Transcribe the full listing so that each line reads as it does in the original.

:::::

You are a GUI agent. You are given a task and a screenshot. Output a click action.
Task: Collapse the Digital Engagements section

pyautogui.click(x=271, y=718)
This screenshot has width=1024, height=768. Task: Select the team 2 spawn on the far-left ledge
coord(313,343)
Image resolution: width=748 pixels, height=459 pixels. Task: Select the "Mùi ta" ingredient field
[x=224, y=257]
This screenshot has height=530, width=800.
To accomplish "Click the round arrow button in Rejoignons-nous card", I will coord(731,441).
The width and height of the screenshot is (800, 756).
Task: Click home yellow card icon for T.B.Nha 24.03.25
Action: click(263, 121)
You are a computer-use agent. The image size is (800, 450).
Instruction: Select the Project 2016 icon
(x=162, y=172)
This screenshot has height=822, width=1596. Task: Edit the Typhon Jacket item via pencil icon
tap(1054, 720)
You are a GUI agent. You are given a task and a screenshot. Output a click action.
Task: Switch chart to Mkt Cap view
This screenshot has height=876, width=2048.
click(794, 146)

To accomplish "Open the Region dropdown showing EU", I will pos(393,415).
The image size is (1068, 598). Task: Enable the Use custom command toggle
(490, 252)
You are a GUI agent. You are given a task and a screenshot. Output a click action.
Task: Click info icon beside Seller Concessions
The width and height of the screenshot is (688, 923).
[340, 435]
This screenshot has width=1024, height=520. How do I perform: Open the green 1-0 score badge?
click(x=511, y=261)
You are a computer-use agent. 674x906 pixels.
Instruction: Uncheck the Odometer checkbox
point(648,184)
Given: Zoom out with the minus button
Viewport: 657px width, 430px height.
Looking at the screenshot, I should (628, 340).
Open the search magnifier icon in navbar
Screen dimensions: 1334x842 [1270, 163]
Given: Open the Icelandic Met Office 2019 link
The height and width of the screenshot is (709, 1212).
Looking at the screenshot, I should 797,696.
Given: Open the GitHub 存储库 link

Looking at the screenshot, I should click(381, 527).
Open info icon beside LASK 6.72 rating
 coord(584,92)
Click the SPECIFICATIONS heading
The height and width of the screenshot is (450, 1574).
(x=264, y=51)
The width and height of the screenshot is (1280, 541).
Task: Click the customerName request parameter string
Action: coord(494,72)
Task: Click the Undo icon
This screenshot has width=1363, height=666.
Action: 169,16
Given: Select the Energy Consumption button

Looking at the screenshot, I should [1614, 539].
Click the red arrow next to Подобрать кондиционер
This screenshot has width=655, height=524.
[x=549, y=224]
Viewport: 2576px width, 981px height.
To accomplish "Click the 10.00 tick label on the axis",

:::::

- TASK SOLUTION -
You are a GUI agent. You are given a task and a screenshot. Output a click action.
Task: Collapse the Digital Engagements section

pyautogui.click(x=271, y=718)
This screenshot has width=1024, height=768. Task: Select the team 2 spawn on the far-left ledge
coord(313,343)
Image resolution: width=748 pixels, height=459 pixels. Task: Select the "Mùi ta" ingredient field
[x=224, y=257]
This screenshot has height=530, width=800.
To accomplish "Click the round arrow button in Rejoignons-nous card", I will coord(731,441).
The width and height of the screenshot is (800, 756).
Task: Click home yellow card icon for T.B.Nha 24.03.25
Action: click(263, 121)
You are a computer-use agent. The image size is (800, 450).
Instruction: Select the Project 2016 icon
(x=162, y=172)
This screenshot has height=822, width=1596. Task: Edit the Typhon Jacket item via pencil icon
tap(1054, 720)
You are a GUI agent. You are given a task and a screenshot. Output a click action.
Task: Switch chart to Mkt Cap view
This screenshot has height=876, width=2048.
click(794, 146)

To accomplish "Open the Region dropdown showing EU", I will pos(393,415).
The image size is (1068, 598). Task: Enable the Use custom command toggle
(490, 252)
You are a GUI agent. You are given a task and a screenshot. Output a click action.
Task: Click info icon beside Seller Concessions
The width and height of the screenshot is (688, 923).
[340, 435]
This screenshot has width=1024, height=520. How do I perform: Open the green 1-0 score badge?
click(x=511, y=261)
You are a computer-use agent. 674x906 pixels.
Instruction: Uncheck the Odometer checkbox
point(648,184)
Given: Zoom out with the minus button
Viewport: 657px width, 430px height.
Looking at the screenshot, I should (628, 340).
Open the search magnifier icon in navbar
Screen dimensions: 1334x842 [1270, 163]
Given: Open the Icelandic Met Office 2019 link
The height and width of the screenshot is (709, 1212).
Looking at the screenshot, I should 797,696.
Given: Open the GitHub 存储库 link

Looking at the screenshot, I should click(381, 527).
Open info icon beside LASK 6.72 rating
 coord(584,92)
Click the SPECIFICATIONS heading
The height and width of the screenshot is (450, 1574).
(x=264, y=51)
The width and height of the screenshot is (1280, 541).
Task: Click the customerName request parameter string
Action: coord(494,72)
Task: Click the Undo icon
This screenshot has width=1363, height=666.
Action: 169,16
Given: Select the Energy Consumption button

Looking at the screenshot, I should [1614, 539].
Click the red arrow next to Подобрать кондиционер
This screenshot has width=655, height=524.
[x=549, y=224]
Viewport: 2576px width, 981px height.
To accomplish "Click the 10.00 tick label on the axis",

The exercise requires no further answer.